Die Landpastorale CPT bezieht sich in ihrer Bilanz der Agrarreform unter Lula auf Daten des NERA (Núcleo de Estudos, Pesquisa e Projetos de Reforma Agrária). Diesen zufolge siedelte Lula in seiner Amtszeit etwa 480.000 Familien an. Dies seien etwa ein Fünftel weniger als unter seinem Vorgänger Fernando Henrique Cardoso in der gleichen Zeitspanne.

Gemeinsam bleibt beiden die negative Einschätzung der Agrarreformpolitik während der Ära Lula. Die CPT betont allerdings auch positive Faktoren: So habe Lula den Programmen Pronaf (Programa Nacional da Agricultura Familiar) und Pronera (Programa Nacional de Educação na Reforma Agrária) zur Unterstützung der Familienlandwirtschaft einen dauerhaften Status verliehen und die CONAB (Companhia Nacional de Abastecimento) in ein wichtiges Instrument zur Vermarktung familienlandwirtschaftlicher Produkte umgestaltet. Außerdem hob die CPT hervor, dass die Lula-Regierung selbst nicht als Akteur der Kriminalisierung der Landlosenbewegung aufgetreten sei.

Bei der Anerkennung von Land für Quilombolas sorgte Lulas Vorgänger Fernando Henrique Cardoso nach Meldungen der Zeitung O Estado de São Paulo  mit 77.700 ha für die Anerkennung von etwa vier Mal soviel Land wie Lula (193.600 ha).

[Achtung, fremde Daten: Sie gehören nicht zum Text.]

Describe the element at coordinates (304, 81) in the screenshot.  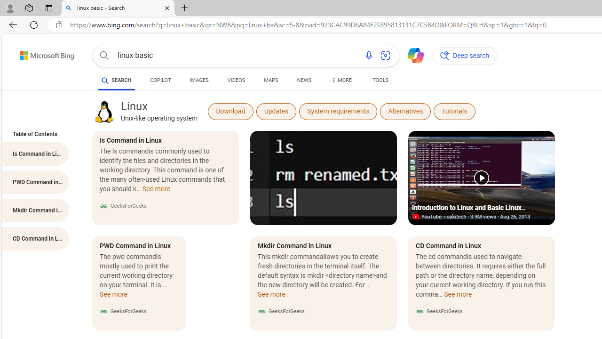
I see `'AutomationID: b-scopeListItem-news'` at that location.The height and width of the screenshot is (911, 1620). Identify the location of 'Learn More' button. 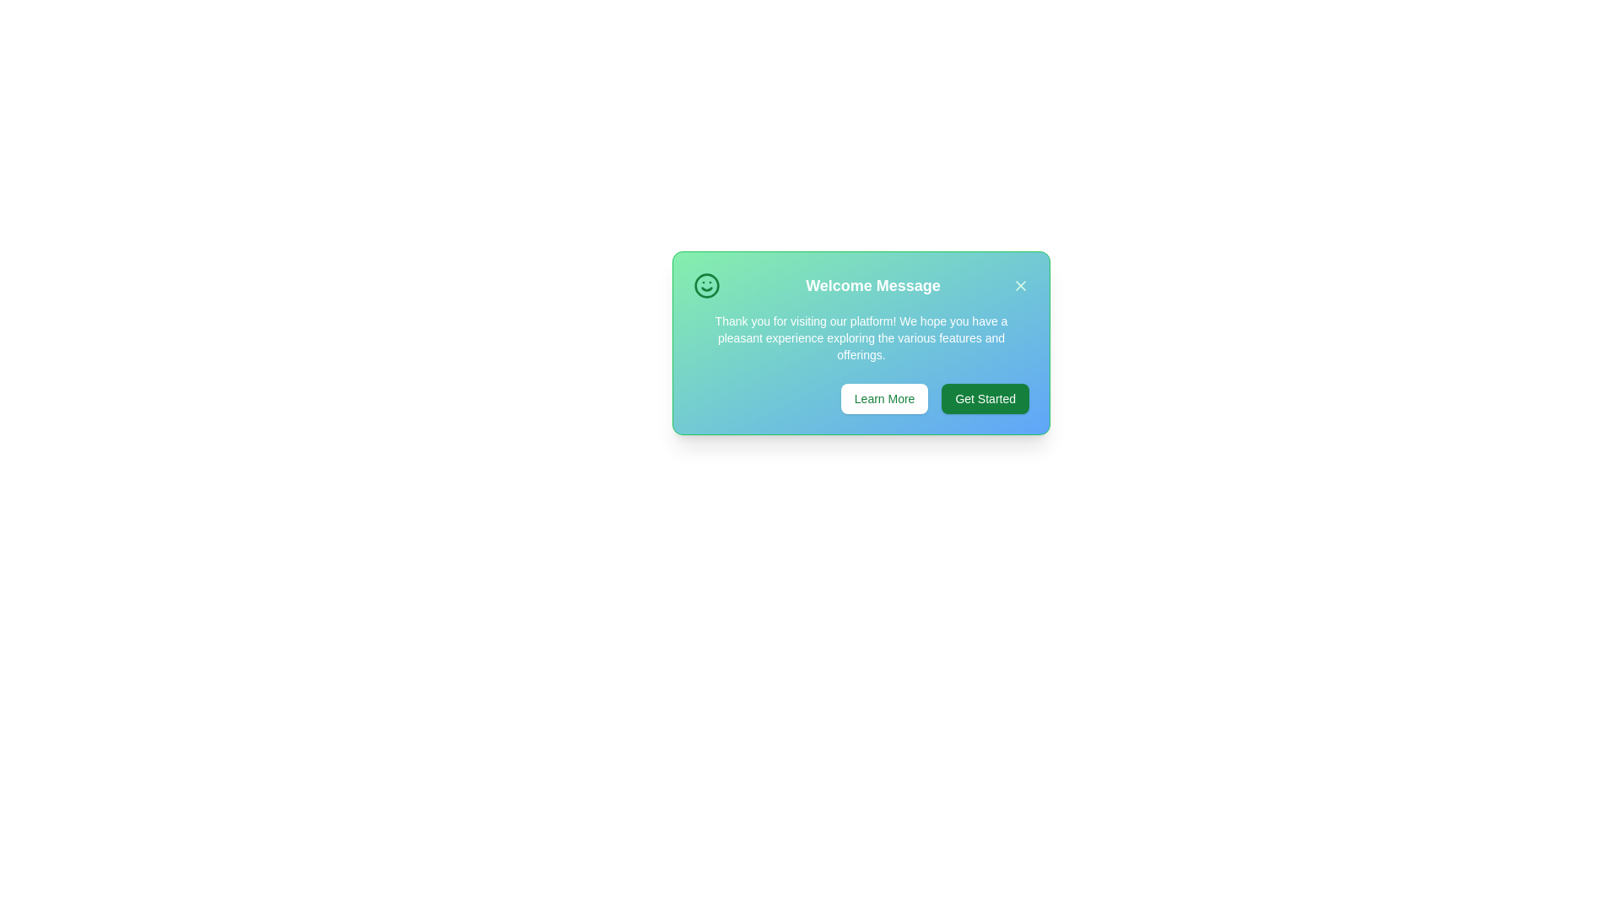
(882, 399).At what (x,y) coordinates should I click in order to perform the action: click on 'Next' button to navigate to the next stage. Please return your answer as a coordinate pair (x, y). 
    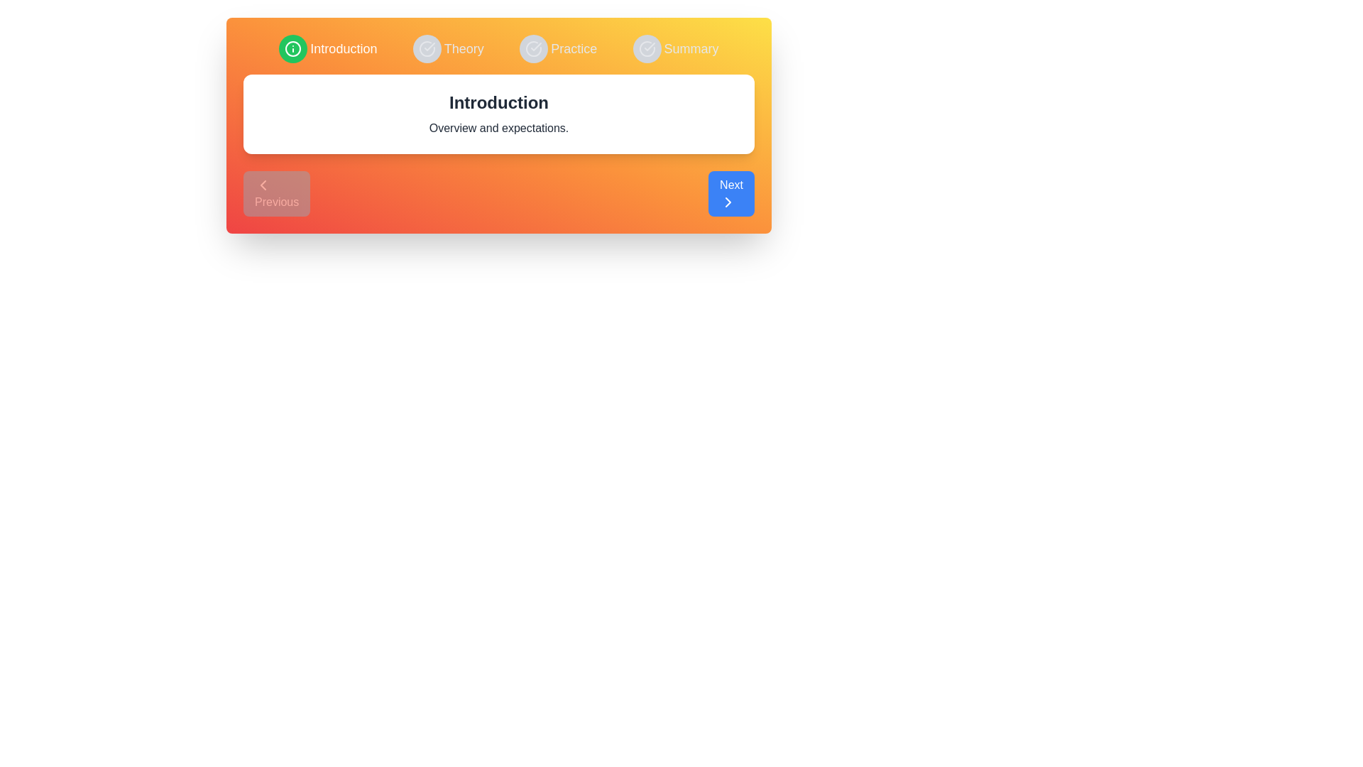
    Looking at the image, I should click on (731, 194).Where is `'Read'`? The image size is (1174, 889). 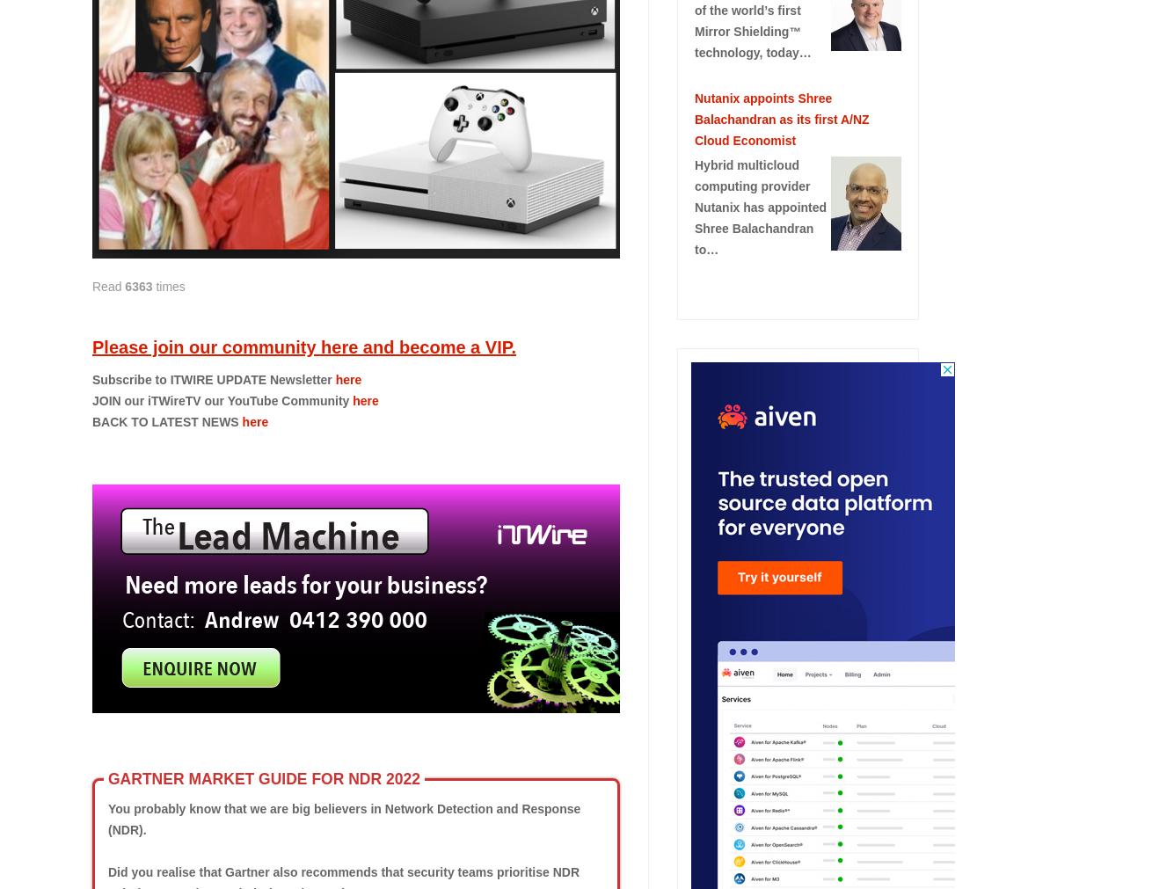 'Read' is located at coordinates (107, 287). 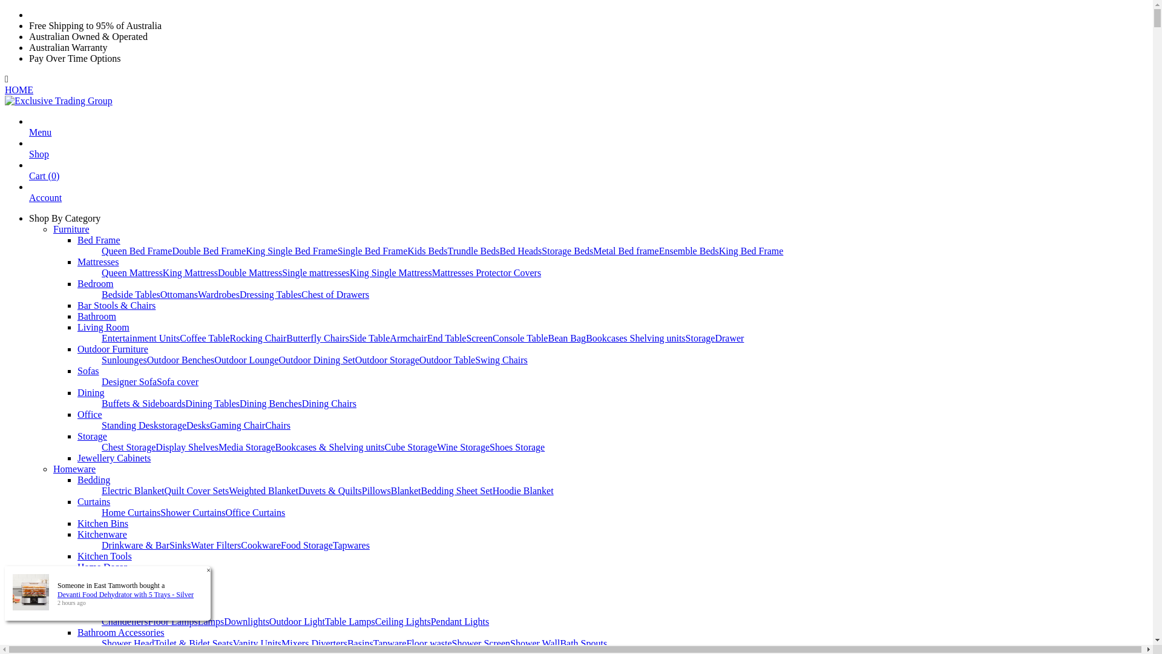 I want to click on 'Outdoor Furniture', so click(x=113, y=349).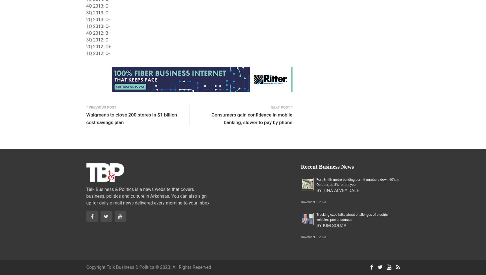 The width and height of the screenshot is (486, 275). Describe the element at coordinates (358, 182) in the screenshot. I see `'Fort Smith metro building permit numbers down 60% in October, up 8% for the year'` at that location.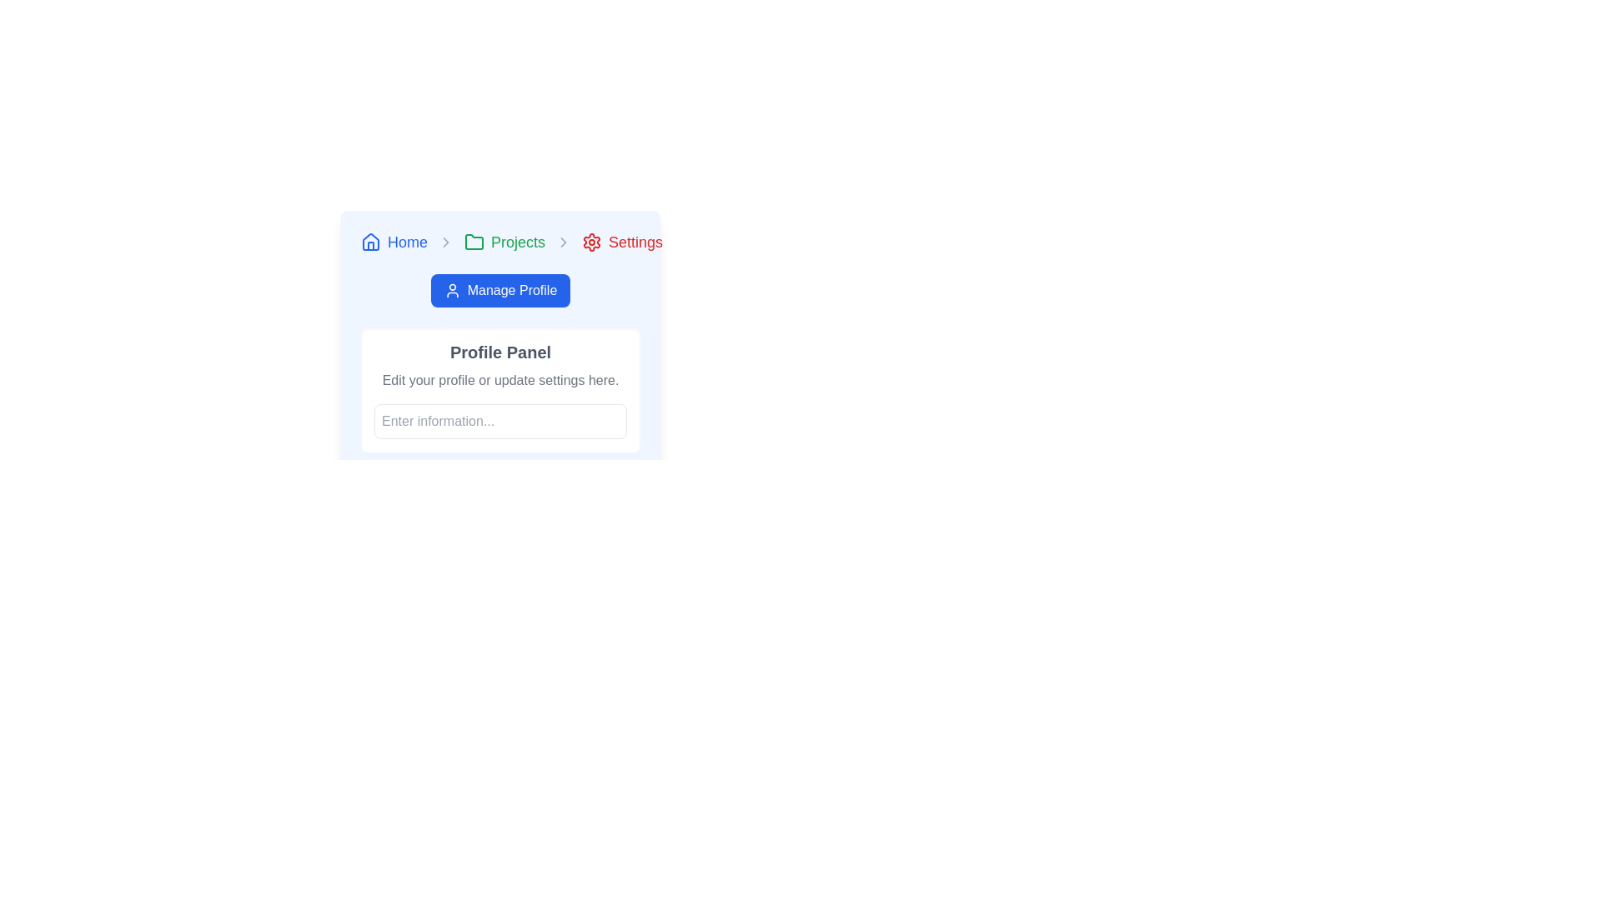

Allerdings beschränkte FHC sich bei den Anerkennungen auf einfach zu identifizierende Gebiete auf öffentlichem Grund, die nicht umstritten war. Bei Lula wurden z.T. auch umstrittene Gebiete anerkannt. Doch überschrieb auch er nach Daten des INCRA vor allem öffentliches Land, v.a. in Nordbrasilien . In der Regierungszeit Lula profitierten die Quilombolas allerdings wesentlich mehr von Sozialleistungen als in der Regierungszeit FHC. Insgesamt existieren in Brasilien derzeit etwa 3.500 Quilombo-Gemeinschaften, von denen knapp die Hälfte bereits offiziell von der Fundação Palmares anerkannt worden sind. Etwa 1.000 Quilombo-Gemeinschaften warten nach Daten des INCRA auf die Anerkenung ihrer Gebiete, wobei es sich häufig um umstrittene Gebiete im Zentralen Westen, Südosten oder Süden des Landes handelt. Es ist also anzunehmen, dass die Spannungen um Anerkennungen von Quilombola-Gebieten steigen werden.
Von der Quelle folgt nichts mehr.